Consumer-focused and digital-native industries are prime targets for cybercriminals, with inadequate defenses against harmful bots.
The lack of protection jeopardises data security and the customer experience, leading to serious consequences such as financial loss and reputational damage.
The research also found the luxury and e-commerce sectors are particularly vulnerable, with only 5% of luxury brand websites and 10% of e-commerce websites fully shielded against bad bots—posing a serious risk as the holiday shopping season approaches.
Furthermore, just 6% of media websites are adequately protected from bots, leaving 94% vulnerable to ad fraud, content scraping, and DDoS attacks. The findings highlight a strong connection between the growth of bad internet traffic and the susceptibility of high-traffic websites.
Bad bot creation has become an increasingly popular, quick, and cost-effective method for attackers aiming to automate online fraud.
“Consumer-centric industries are especially vulnerable to malicious bot activity, which heightens the risk of financial loss, data breaches, and reputational harm “said Antoine Vastel, Vice President of Research at DataDome,”
“As our research shows, the low barriers to creating and deploying bad bots have made them a preferred tool for fraudsters targeting high-traffic websites. The need for robust, multi-layered bot protection has never been more urgent,” Vastel said.
AI-Powered Advanced Bots Evading Detection
Over the past year, both basic and advanced bot-driven attacks have surged. Cybercriminals now have access to more sophisticated tools and techniques, leaving traditional defenses unable to keep up.
Advanced bots, equipped with AI-powered “bot farms” to bypass CAPTCHAs in real time, were only detected in less than 5% of cases. These sophisticated bots can accurately mimic users and have been used to spread disinformation.
In July 2024, the U.S. Department of Justice dismantled a large Russian propaganda operation that used a “bot farm” to bypass a user verification method on X and spread disinformation in the U.S.
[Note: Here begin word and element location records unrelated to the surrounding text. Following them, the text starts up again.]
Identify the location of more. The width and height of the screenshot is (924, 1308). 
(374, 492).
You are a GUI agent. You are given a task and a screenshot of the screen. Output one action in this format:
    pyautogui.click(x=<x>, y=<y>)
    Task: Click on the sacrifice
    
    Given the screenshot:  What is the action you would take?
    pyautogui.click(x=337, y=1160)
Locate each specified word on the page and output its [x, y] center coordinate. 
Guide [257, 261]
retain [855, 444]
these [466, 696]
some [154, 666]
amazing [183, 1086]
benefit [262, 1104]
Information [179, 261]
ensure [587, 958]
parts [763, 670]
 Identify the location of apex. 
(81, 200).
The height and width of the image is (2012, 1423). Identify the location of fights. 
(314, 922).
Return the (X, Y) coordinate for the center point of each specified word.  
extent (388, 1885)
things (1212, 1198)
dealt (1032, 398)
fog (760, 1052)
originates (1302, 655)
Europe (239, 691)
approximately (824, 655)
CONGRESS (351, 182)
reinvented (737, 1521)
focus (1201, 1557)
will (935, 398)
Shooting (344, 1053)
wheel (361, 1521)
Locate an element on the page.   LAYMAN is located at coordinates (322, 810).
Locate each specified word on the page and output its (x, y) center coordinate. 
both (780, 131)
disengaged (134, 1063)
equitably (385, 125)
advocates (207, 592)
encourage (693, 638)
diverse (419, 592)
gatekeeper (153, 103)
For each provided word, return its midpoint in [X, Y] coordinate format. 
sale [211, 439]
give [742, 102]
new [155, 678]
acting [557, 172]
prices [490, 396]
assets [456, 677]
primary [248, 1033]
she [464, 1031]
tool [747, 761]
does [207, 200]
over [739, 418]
The growing use of advanced bots by political actors is a major concern as the U.S. presidential election approaches.
“We’re witnessing a rise in genAI-enhanced media, which can be exploited for political influence. Social media platforms and media websites are becoming prime targets for bad actors spreading disinformation,”
“With it being an election year, we strongly urge media websites to reevaluate the risks posed by malicious web traffic,” Vastel added.
The advancements in automated browsers, anti-detection frameworks, proxy usage, and AI-assisted technology are making it increasingly difficult for companies to defend against bot attacks.
Among the domains that implemented some form of bot protection, 45% were still completely penetrated by bots. Fake Chrome bots, in particular, are one of the hardest to detect, leaving businesses vulnerable to Layer 7 DDoS attacks, account fraud, and more.
Europe and North America Lag Behind in Bot Protection
Regionally, Europe is the least prepared to defend against simple bot attacks, with 68% of websites unprotected and just 8% fully protected. North America follows closely, with 64% of websites unprotected and only 9% fully secured.